10 thoughts on “WWIn #25: Junk

  1. Really great images in this streamy kind of thing. I could picture it being read at a quick pace in some kind of beatnik coffee house. the sounds in “with a final stern flick.” are great..

    congrats on the 100th post as well/

  2. Congratulations on 100 posts — it’s an accomplishment when one sustains their writing.

    The “we” here reminds me of a group of Dickensian slummers, the way they are reveling and rummaging in filth; the way their danger is implied in the way they drink on merrily, ignoring the sound from the cupboard.

    Who do they have in there? 🙂

    • Thanks Anthony, I like the idea of it being Dickensian! I kind of wanted it to be the imaginary figure of age. Like we’ve locked age in a cupboard and it is rattling the door, you only let it out to eat birthday cake. Yep.

  3. I like this. I like the way the word “would” is repeated at the end it emphasises that all of this is based on what would happen if they went rummaging in supermarket bins and what that could offer them. the imagery works reallt well to evoke atmosphere and setiing and character.

    • Thank you hun, I’m glad you got that emotion from the would, as yeah it’s meant to be a kind of ghost situation. 😀 Thx for stopping by and commenting.

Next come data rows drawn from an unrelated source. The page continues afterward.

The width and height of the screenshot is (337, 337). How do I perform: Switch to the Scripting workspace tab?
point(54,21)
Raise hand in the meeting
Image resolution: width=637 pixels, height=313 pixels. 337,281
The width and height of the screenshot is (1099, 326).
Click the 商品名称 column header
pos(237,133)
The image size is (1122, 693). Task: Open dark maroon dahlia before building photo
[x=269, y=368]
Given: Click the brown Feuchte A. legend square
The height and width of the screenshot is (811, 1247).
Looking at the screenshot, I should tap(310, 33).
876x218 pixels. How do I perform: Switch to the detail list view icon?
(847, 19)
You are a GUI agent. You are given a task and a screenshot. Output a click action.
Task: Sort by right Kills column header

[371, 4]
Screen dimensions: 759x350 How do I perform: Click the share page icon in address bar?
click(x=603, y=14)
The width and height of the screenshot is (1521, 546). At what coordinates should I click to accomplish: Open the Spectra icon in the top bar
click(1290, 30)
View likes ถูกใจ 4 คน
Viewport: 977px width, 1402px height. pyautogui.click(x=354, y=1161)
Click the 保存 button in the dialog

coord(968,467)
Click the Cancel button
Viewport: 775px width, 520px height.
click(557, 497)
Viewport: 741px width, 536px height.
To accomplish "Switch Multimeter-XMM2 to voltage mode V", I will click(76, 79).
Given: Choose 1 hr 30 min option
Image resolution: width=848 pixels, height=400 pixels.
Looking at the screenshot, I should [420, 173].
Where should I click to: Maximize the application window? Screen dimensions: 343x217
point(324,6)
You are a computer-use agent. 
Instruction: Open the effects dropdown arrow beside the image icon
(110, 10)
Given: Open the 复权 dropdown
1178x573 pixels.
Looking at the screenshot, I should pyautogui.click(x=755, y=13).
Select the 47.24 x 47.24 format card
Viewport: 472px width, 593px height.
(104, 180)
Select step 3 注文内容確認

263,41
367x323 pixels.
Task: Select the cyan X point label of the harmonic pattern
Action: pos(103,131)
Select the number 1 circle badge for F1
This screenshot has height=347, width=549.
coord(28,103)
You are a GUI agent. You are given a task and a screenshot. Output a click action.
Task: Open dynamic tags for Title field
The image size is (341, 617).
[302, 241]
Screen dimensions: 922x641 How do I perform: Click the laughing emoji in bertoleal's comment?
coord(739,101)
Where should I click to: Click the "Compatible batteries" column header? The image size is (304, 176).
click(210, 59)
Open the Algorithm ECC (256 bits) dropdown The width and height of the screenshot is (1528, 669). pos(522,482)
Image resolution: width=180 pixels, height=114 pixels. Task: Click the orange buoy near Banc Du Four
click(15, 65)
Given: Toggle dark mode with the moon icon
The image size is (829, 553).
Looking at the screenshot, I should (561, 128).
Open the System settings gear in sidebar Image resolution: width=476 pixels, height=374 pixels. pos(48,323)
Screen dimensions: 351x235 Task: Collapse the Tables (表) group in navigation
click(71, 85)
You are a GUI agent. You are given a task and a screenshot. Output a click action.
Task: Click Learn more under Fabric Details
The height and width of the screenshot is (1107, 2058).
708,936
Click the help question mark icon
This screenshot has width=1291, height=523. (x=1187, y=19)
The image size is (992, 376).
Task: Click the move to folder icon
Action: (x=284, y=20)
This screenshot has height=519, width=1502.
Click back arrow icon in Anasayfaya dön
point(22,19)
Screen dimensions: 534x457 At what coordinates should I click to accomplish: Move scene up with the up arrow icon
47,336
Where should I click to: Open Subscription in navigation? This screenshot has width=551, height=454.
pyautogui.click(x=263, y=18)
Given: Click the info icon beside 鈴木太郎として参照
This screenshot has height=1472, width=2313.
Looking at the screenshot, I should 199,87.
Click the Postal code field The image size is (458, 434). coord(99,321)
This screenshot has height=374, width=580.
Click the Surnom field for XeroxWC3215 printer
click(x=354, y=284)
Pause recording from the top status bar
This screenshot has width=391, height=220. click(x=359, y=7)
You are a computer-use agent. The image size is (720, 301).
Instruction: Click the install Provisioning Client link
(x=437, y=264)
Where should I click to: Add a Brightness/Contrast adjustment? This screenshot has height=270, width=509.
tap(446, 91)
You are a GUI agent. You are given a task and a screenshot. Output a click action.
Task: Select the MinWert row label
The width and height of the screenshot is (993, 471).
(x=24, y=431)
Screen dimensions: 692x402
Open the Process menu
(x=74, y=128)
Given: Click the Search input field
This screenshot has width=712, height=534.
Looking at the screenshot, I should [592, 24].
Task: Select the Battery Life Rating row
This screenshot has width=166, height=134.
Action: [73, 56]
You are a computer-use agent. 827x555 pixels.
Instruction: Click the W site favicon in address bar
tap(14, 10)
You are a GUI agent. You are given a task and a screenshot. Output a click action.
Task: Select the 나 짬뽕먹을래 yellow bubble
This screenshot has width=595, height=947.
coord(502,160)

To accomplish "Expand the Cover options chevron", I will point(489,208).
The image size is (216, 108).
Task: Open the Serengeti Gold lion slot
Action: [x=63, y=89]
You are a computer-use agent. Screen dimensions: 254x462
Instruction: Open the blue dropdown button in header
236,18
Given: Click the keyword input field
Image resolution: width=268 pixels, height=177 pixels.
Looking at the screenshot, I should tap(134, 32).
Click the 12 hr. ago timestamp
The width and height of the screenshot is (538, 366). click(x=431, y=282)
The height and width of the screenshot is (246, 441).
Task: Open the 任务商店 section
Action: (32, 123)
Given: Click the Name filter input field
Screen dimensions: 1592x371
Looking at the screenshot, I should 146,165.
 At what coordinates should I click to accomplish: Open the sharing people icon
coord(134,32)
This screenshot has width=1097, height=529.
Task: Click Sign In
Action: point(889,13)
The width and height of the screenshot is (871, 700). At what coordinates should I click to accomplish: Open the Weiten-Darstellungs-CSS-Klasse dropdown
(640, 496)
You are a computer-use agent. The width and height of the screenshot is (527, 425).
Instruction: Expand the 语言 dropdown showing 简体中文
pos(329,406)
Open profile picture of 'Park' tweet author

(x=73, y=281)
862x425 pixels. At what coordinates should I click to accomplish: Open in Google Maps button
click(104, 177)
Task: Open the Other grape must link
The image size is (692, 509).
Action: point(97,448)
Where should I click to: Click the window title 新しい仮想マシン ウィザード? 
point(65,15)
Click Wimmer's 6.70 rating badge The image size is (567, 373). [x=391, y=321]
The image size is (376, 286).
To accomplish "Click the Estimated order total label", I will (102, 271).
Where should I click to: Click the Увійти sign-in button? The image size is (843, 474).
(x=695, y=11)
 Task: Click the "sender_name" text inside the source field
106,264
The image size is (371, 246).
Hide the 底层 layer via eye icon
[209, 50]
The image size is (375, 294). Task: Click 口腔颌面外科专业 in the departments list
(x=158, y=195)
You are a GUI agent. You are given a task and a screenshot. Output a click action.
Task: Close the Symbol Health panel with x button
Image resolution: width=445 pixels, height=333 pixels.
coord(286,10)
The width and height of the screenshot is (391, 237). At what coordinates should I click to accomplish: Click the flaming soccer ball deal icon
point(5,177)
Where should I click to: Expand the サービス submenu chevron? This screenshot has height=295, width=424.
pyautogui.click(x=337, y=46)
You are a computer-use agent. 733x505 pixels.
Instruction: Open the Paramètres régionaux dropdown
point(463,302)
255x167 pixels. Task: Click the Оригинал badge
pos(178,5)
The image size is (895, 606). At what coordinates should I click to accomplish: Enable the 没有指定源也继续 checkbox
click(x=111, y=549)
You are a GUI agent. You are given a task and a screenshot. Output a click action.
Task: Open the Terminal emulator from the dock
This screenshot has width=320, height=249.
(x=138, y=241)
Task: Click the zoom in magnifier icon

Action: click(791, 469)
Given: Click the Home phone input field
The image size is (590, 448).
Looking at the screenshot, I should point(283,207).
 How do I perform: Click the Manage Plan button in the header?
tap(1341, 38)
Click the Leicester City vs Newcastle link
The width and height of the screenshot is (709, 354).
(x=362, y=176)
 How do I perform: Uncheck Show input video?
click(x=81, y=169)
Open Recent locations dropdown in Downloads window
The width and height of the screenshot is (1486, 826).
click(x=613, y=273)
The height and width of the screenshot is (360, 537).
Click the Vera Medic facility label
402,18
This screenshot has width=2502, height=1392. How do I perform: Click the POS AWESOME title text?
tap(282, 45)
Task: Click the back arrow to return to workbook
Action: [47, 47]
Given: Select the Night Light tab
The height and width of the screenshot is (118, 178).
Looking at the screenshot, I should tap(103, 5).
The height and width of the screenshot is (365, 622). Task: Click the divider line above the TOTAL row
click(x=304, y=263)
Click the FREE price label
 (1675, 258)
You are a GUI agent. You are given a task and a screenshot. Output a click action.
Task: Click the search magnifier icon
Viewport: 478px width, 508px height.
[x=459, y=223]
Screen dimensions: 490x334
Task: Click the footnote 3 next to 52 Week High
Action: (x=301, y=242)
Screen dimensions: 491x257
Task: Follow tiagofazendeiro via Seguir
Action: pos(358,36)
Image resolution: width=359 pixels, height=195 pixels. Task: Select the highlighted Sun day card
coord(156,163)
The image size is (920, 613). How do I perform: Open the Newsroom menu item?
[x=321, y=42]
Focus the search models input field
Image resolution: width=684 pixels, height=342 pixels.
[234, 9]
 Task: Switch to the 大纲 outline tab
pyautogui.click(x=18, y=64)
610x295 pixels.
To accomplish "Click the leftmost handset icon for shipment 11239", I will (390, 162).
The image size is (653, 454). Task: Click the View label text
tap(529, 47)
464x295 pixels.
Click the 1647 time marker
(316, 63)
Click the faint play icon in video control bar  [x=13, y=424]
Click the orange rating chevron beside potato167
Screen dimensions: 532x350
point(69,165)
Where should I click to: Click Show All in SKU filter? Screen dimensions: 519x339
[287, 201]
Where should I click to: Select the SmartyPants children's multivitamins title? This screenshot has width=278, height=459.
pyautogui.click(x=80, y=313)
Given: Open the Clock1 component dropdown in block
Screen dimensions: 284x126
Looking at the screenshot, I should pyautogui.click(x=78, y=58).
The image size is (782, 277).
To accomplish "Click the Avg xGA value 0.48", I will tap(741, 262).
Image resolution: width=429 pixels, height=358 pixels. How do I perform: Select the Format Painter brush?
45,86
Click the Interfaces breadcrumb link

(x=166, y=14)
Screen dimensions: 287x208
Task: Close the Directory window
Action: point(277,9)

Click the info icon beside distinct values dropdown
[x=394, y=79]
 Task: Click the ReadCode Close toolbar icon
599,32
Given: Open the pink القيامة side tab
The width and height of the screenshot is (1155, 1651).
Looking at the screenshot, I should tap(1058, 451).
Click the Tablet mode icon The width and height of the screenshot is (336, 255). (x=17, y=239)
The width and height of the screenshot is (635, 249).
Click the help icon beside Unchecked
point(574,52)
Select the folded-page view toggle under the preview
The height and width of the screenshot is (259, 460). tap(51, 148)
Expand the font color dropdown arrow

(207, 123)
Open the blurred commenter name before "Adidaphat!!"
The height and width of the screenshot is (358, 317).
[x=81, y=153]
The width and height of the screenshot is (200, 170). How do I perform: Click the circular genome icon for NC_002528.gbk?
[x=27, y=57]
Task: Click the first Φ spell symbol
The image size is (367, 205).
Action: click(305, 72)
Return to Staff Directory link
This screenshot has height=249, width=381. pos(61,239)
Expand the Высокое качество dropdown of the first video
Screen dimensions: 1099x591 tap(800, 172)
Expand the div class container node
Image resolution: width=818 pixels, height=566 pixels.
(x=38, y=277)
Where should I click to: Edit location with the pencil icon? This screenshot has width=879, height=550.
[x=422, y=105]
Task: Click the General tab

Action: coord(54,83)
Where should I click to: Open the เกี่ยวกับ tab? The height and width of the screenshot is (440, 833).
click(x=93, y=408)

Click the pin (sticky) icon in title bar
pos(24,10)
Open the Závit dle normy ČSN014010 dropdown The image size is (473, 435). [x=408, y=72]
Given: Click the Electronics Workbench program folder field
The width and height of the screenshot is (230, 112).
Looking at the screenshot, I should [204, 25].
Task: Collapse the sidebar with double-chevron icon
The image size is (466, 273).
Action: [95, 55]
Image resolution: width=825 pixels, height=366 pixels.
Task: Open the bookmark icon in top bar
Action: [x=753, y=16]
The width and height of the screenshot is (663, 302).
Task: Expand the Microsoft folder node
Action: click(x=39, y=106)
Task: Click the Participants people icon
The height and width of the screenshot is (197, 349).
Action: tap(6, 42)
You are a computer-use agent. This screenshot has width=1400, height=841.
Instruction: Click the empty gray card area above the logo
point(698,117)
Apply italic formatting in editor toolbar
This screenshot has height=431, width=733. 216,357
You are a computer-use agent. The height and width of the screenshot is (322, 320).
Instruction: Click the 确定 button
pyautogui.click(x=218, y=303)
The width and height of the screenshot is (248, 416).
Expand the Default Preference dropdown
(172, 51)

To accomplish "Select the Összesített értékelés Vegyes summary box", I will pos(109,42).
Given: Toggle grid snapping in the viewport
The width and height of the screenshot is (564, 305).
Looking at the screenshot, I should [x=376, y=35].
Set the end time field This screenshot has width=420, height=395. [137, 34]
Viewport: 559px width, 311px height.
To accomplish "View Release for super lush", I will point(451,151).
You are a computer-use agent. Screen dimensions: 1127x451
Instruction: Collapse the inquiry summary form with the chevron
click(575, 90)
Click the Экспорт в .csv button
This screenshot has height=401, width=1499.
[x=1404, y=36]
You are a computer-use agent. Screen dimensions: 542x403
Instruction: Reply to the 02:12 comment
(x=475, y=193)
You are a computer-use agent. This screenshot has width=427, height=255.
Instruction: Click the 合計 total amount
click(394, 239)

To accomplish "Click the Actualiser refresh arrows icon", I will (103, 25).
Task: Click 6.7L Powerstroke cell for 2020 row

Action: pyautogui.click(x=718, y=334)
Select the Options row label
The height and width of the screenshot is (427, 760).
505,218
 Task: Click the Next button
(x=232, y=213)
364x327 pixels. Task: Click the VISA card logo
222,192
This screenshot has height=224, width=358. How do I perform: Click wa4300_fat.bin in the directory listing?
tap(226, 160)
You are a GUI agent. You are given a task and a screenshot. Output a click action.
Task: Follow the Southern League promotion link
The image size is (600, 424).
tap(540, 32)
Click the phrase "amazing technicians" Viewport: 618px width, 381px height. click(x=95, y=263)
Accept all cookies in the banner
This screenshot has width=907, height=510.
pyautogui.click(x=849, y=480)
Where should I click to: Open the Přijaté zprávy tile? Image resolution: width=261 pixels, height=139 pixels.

  4. ‘This is great, I love exploring difficult family relationships like this, particularly a mother/daughter. I think I got a bit mixed up in where/when we were at first, because you jump from the present straight into a memory, then come back out again. But when I glanced back at the start I got it I think the cookie bit feels a little pushed in – for the prompt? It might be neater if it ended on ‘No I never did’, it would amplify some feeling of regret or of the time she lives in now being totally removed from that past. Hmm. Just rambling.’ Sarah Logan

  5. I like this a lot. I think the ‘would’ gives it a very sad atmosphere, as if it’s something they’d like to do, but they can’t or won’t. It remains an abstract.